No Concessions: The Dumbing of “Pelham 1 2 3″

New Yorkers aren’t a sentimental bunch. But there are some things we’re fiercely protective of. One of those is the 1974 crime drama The Taking of Pelham One Two Three. This was a year before the infamous New York Daily News headline that blared “Ford to City: Drop Dead,” when the president wrote off the Rotten Apple, awash as it was in debt and depravity. It was a deeply unsettled time. My dad, who worked on Wall Street, was mugged twice, and when we drove into the city it was always with the windows up and the doors locked. Left for dead the city got even worse, with the “Summer of Sam” and all that. Poor dad, as victimized as Charles Bronson in Death Wish (1974; brutal year), was stuck in the chaotic blackout while we waited with bated breath for some news back home in New Jersey. John Carpenter’s Escape from New York (1981) wasn’t just a title, but a prayer for deliverance.

Thirty-five years later, things are very different, even in the face of an asset-sucking recession.

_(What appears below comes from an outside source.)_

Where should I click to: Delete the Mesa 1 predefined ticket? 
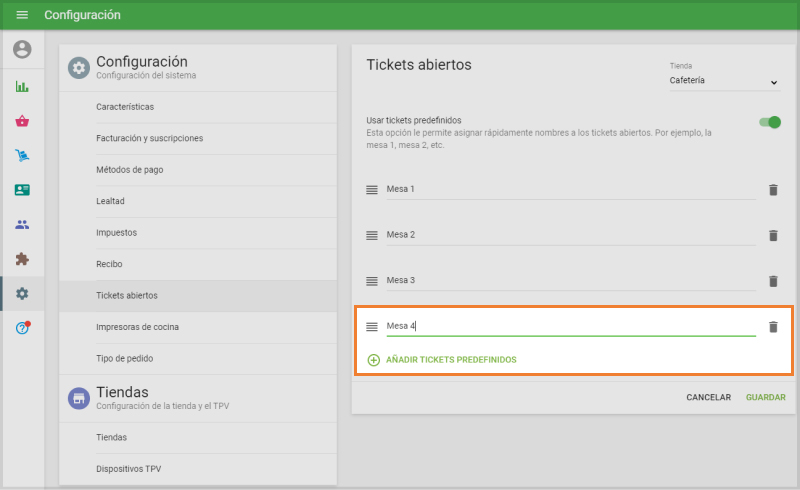coord(772,189)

The crime has moved to the crystal meth labs on Main Street USA. We partied through our last blackout. And, like you, we enjoy our porn at home, not on Eighth Avenue. We made it through 9/11 and we’ll survive The Taking of Pelham 1 2 3, a remake for the unlettered. We dismissed a made-in-Toronto TV version in 1998 just by changing the channel. But this one, made on home turf—this one, we have to deal with.

The love for the original is easy as one, two, three. The movie took a hostage-taking scenario, outrageous even for its blighted times, and through it showed New York in all its resilient, workaday colors. It’s an appealingly plebian movie, with grumpy urban prole Walter Matthau pitted against the coolly European Robert Shaw, a pairing that struck a template most successfully exploited by the Die Hard movies. (more…)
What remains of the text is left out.